Hello,
I feel that your page can be of tremendous help to teachers. My experiences with students and suicide are much the same, except that once we failed to rescue the student. It has been five years, and yet I still feel the pain as fresh and raw as new. Several things make it worse: I am the teacher that everyone comes to with problems. This student did not. Where did I fail? It is not certain that he was not coerced into suicide. this was a horrible thought and lead to many rumors and student distress and anger. Last, the students left grieved so. As a teacher I had to be their support, when I did not have a leg to stand on myself. I felt I had to control myself in order to help my students.There is no good answer to any of the questions such an event brings. I will leave with an attachment that I sent to teachers in teacher2teacher, a teacher to teacher help group (assuming that I can find it.).
Hello again to all.
I have been working on my lessons for next year, reading your posts, and trying to express my philosophy to others, both teacher and non-teacher. The teacher I did my student teaching with is no longer in teaching (he left for more money so his wife could stay home with a large family) but he had some priorities that I feel were, without question, correct.

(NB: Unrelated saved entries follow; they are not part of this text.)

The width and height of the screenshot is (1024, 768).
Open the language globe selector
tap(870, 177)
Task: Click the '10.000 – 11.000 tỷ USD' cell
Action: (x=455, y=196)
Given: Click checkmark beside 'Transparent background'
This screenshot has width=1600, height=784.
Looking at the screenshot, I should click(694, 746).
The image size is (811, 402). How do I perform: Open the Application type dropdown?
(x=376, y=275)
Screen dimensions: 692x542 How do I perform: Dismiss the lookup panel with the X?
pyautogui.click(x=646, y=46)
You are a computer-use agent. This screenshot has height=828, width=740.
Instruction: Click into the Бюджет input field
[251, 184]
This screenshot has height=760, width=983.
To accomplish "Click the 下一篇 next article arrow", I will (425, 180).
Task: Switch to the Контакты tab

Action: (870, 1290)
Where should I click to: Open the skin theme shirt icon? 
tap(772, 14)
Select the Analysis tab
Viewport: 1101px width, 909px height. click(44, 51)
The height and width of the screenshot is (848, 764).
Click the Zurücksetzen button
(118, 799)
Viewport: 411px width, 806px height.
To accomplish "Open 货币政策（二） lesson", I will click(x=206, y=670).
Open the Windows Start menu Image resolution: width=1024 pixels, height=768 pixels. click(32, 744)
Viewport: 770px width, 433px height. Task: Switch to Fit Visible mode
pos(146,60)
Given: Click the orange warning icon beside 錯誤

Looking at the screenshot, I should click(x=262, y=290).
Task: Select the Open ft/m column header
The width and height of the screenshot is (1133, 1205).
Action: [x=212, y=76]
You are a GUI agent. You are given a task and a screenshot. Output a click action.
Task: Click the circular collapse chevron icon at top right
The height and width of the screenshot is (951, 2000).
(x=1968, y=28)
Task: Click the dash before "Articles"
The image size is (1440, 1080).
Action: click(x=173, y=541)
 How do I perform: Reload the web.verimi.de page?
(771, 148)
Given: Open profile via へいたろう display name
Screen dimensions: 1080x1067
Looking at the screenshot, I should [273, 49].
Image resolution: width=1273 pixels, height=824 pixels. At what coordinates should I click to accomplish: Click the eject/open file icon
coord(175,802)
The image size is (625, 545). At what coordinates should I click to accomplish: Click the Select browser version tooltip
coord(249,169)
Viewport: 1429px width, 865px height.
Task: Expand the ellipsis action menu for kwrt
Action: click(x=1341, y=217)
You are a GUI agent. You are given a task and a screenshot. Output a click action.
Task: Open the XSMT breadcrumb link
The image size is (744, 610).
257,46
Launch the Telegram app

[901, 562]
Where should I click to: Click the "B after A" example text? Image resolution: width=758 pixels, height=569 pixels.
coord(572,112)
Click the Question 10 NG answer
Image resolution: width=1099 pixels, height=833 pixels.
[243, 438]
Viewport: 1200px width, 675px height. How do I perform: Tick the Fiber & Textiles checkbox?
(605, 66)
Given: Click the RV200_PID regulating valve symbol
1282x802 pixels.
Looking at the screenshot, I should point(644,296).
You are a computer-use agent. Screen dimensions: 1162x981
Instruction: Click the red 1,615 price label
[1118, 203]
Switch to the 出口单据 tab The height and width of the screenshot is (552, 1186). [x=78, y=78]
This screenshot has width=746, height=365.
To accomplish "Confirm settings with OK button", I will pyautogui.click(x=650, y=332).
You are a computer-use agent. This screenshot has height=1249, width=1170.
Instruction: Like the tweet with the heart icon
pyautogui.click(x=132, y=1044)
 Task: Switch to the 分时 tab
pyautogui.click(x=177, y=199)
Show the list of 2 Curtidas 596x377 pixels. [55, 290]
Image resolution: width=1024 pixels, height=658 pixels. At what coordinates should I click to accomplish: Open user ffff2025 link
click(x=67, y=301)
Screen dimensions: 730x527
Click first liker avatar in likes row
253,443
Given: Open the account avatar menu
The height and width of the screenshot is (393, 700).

He told me that the number one thing he wanted to teach was that Life Is Fun. It is so much better than the alternative. I did not exactly understand until four years later when one of my 8th graders committed suicide. The shock and distress sent through a whole school, from students to administration and other parents was tremendous.
As his teacher, I felt the same thing his friends did:shock, hurt, anger, and especially, guilt. Since then, I have done a lot of thinking and a lot of revamping of what I teach. I want my students to know that Life IS fun. Learning is fun. I want my students to know that they should hang on to life. I want them to know that they can come to me if they have problems. No, they don't all come to me, but some do. And I LISTEN. I may not be able to help, but I LISTEN. Sometimes this is the most important thing.
As you plan your next year, please plan in a little time to make the students realize that life is fun and worth living. Some of your students may live to thank you.